How to avoid getting blocked while web scraping

You have built your own web crawler and it works perfectly, well the few times you tested it but when the bot starts scraping on a large scale, it is likely to get blocked unless you have accounted fo

By Admin @June, 10 2021

how to avoid getting blocked while web scraping

Introduction

You built your own web crawler and it works perfectly.

At least, it does when you test it.

But then you run it on a large scale, and your bot gets blocked.

What’s going on? And how can you stop this from happening?

 

Behind the Curtain

Websites are hosted on servers, and every time a user opens a website, a certain amount of server resources like RAM, CPU, I/O speed, and bandwidth get used:

  • A CPU is the “brain” of the computer responsible for executing programs and performing necessary calculations
  • RAM specifies how much information can be read for processing by the CPU at a particular time
  • I/O speed determines how fast data can get written and read from disks
  • Bandwidth is how much data can get transferred to or from the server at a time.

When many users open a website at one time, it can start to use up so many server resources that the website starts to slow down.

When a bot accesses a website to collect data, it also uses these server resources. If the bot accesses the website repeatedly in a short period of time, it may overload the server’s resources and the server might stop responding.

Obviously, those responsible for server up-time don’t want this to happen, so they have created ways to identify and block web crawlers, while letting real human users through to their sites. One of the ways they do this is called Captcha. You have definitely seen a website with this protection when have to click the little box that says you are a human or pick bicycles or boats in a bunch of blurry photos.

So, the key is to convince the server your bot is a human so it will let you through to the website.

 

The basic rule is: Always browse like a human user would and you should never be blocked.

 

How to Make Your Scraper Look Human

Don’t worry, you don’t need to use wigs and makeup on your bot.

Instead, you need to mimic human browsing behaviour.

Here are some ways humans typically use the web:

  1. They do not break the rules
  2. They do not surf too fast
  3. They do not have only one pattern of browsing
  4. They do not interact with the invisible parts of a web page
  5. They use browsers
  6. They are able to solve captchas
  7. They save and use cookies

 

In the rest of this guide, we show you how to crawl responsibly by having your scraper emulate human behaviour (which we recommend).

We also give some tips about how you can crawl irresponsibly and still get away with it (but don’t tell anyone we told you this or we’ll deny it).

 

Crawl Responsibly

 

1. Try to play by the rules

Respect websites and their rules. When you don’t play by a site’s rules, you risk being blocked really fast.
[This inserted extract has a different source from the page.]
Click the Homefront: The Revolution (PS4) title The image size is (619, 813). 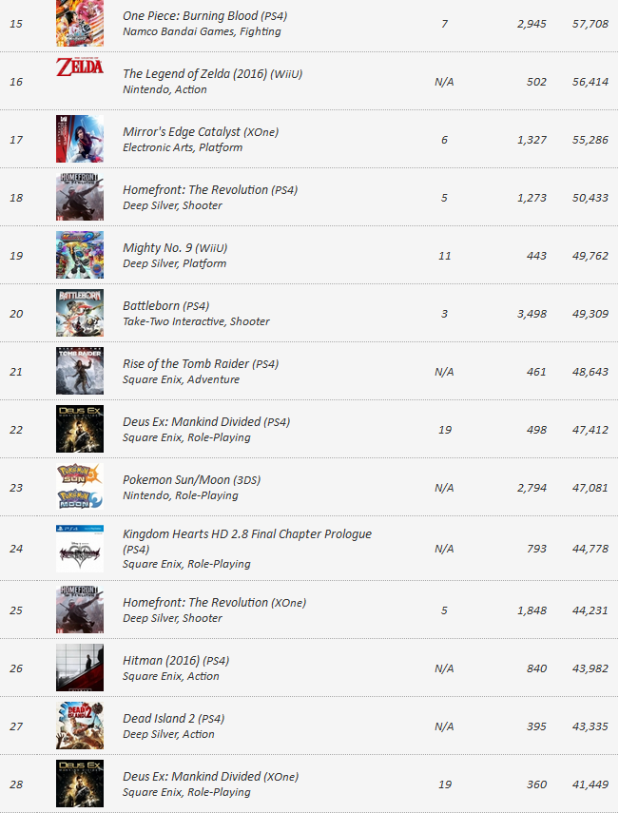point(210,190)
You can do this by viewing the target website’s robots.txt file and teaching your scraper to understand and crawl only the allowed content.

The robots.txt file is the webmasters’ instruction to web bots, they specify the content they want you to request and the ones you should not request according to the Robots exclusion protocol. The first step is knowing about robots.txt and the full robots.txt syntax and then teaching your scraper to interpret the syntax correctly.

It is like checking for buildings or rooms you are allowed to enter before entering them or even before even entering the compound.

 

2. Do not surf too fast

Have you ever seen a real human spend 3 hours on a website and visit dozens or hundreds of pages every second?

NO!

Only web crawlers can do that.

Again, this is a quick way to go straight to Internet Jail and get your scraper blocked.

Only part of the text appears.